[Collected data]
○ ○ ○

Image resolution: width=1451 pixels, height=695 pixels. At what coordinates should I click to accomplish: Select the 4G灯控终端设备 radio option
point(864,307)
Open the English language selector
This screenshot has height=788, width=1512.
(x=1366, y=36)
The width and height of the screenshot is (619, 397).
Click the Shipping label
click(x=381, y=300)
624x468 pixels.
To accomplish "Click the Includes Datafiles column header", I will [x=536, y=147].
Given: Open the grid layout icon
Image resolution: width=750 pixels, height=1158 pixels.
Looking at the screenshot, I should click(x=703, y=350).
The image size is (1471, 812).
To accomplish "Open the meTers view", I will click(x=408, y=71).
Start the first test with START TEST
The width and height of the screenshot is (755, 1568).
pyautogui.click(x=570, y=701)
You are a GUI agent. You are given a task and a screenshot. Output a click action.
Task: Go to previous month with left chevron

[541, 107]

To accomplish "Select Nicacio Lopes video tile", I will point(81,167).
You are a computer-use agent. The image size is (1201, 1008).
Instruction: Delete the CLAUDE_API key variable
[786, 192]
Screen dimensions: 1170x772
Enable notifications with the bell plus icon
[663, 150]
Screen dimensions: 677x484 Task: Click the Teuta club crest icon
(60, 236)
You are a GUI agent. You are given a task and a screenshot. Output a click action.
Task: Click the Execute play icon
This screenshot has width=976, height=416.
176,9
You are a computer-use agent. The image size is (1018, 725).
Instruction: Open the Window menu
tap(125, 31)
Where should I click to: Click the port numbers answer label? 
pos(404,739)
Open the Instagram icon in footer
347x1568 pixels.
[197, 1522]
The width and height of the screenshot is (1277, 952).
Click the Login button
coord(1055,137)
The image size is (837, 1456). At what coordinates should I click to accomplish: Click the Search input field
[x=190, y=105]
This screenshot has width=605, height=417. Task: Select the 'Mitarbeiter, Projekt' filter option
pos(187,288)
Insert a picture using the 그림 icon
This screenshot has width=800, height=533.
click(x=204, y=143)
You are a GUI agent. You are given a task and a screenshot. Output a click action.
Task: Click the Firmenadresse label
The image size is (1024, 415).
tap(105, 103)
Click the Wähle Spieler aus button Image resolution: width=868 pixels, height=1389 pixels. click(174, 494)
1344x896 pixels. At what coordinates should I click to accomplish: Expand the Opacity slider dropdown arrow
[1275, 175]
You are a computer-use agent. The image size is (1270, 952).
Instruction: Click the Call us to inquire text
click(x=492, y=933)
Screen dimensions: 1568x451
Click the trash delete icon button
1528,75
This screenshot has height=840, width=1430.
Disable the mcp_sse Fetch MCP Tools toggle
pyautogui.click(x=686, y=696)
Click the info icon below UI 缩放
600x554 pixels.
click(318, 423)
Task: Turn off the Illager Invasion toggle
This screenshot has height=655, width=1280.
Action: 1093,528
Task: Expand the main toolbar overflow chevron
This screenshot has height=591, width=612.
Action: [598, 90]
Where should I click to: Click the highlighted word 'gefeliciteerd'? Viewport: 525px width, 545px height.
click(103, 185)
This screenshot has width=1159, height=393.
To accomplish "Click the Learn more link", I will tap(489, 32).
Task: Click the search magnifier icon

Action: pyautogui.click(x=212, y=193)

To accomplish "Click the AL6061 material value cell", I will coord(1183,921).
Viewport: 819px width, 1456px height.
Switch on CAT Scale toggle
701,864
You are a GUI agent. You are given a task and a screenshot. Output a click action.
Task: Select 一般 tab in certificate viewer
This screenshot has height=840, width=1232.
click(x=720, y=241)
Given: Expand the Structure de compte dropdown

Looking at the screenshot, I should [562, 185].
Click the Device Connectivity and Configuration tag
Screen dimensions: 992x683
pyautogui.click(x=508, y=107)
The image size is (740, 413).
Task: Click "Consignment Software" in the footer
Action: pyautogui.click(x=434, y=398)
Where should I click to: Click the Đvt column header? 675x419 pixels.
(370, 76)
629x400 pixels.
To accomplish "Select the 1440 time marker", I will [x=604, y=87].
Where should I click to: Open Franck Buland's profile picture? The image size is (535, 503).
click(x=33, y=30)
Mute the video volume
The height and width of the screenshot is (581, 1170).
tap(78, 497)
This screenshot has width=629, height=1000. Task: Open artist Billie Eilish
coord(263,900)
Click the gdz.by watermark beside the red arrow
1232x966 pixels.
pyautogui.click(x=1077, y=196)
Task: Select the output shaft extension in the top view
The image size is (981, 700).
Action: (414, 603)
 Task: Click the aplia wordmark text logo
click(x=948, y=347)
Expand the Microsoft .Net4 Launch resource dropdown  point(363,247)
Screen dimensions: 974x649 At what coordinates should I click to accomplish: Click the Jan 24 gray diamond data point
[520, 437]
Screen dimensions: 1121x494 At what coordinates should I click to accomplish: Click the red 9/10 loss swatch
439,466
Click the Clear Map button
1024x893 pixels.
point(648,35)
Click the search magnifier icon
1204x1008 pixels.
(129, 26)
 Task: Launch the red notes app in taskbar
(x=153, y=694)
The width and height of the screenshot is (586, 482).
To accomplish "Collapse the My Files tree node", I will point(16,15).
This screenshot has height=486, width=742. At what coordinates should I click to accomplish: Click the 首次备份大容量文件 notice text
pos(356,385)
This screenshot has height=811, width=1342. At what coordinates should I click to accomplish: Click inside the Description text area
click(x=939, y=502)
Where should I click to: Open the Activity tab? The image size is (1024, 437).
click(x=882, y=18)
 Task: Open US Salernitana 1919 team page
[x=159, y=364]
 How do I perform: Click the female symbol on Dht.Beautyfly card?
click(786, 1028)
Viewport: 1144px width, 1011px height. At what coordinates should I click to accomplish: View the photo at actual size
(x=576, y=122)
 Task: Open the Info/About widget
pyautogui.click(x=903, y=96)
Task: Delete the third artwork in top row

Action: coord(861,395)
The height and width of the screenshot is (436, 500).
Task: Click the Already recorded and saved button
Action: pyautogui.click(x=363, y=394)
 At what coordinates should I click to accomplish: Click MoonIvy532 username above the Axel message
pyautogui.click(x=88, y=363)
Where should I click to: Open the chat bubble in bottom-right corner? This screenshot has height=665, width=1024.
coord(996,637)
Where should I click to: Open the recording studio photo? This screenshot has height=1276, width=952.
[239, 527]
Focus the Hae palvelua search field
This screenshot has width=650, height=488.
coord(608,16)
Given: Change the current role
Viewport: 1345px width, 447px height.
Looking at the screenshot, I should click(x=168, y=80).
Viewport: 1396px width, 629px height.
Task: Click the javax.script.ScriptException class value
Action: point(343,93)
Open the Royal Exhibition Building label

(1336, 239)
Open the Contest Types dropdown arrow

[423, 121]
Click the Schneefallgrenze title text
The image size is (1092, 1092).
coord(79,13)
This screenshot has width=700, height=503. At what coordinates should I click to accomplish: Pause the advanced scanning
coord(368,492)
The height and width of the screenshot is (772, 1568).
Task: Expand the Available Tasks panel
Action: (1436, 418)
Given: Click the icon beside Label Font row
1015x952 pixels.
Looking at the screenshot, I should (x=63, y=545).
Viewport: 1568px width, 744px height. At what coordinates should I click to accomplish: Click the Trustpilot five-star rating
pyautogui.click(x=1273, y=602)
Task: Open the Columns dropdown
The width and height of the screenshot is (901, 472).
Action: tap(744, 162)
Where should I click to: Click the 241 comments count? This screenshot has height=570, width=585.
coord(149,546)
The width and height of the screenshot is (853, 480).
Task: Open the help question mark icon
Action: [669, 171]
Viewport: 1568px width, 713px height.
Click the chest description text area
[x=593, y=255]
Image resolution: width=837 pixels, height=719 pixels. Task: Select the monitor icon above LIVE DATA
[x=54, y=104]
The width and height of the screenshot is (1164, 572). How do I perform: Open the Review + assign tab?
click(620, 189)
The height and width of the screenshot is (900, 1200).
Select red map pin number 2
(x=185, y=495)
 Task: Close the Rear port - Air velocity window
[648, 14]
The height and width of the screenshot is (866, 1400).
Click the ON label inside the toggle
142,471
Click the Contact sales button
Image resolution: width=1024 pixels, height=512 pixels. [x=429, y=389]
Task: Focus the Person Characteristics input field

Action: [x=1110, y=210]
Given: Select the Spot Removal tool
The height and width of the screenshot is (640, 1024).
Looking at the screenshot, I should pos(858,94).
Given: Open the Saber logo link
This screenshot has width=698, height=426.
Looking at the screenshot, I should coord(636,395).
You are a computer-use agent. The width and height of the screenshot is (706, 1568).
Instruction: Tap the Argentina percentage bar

○ ○ ○

- **ACTIVITY**
For the lines above, output exactly those from the line containing "Image resolution: width=750" through the line containing "Task: Click the Execute play icon", and skip the others.

- **EXERCISE RESULT**
Image resolution: width=750 pixels, height=1158 pixels.
Looking at the screenshot, I should click(x=703, y=350).
The image size is (1471, 812).
To accomplish "Open the meTers view", I will click(x=408, y=71).
Start the first test with START TEST
The width and height of the screenshot is (755, 1568).
pyautogui.click(x=570, y=701)
You are a GUI agent. You are given a task and a screenshot. Output a click action.
Task: Go to previous month with left chevron

[541, 107]

To accomplish "Select Nicacio Lopes video tile", I will point(81,167).
You are a computer-use agent. The image size is (1201, 1008).
Instruction: Delete the CLAUDE_API key variable
[786, 192]
Screen dimensions: 1170x772
Enable notifications with the bell plus icon
[663, 150]
Screen dimensions: 677x484 Task: Click the Teuta club crest icon
(60, 236)
You are a GUI agent. You are given a task and a screenshot. Output a click action.
Task: Click the Execute play icon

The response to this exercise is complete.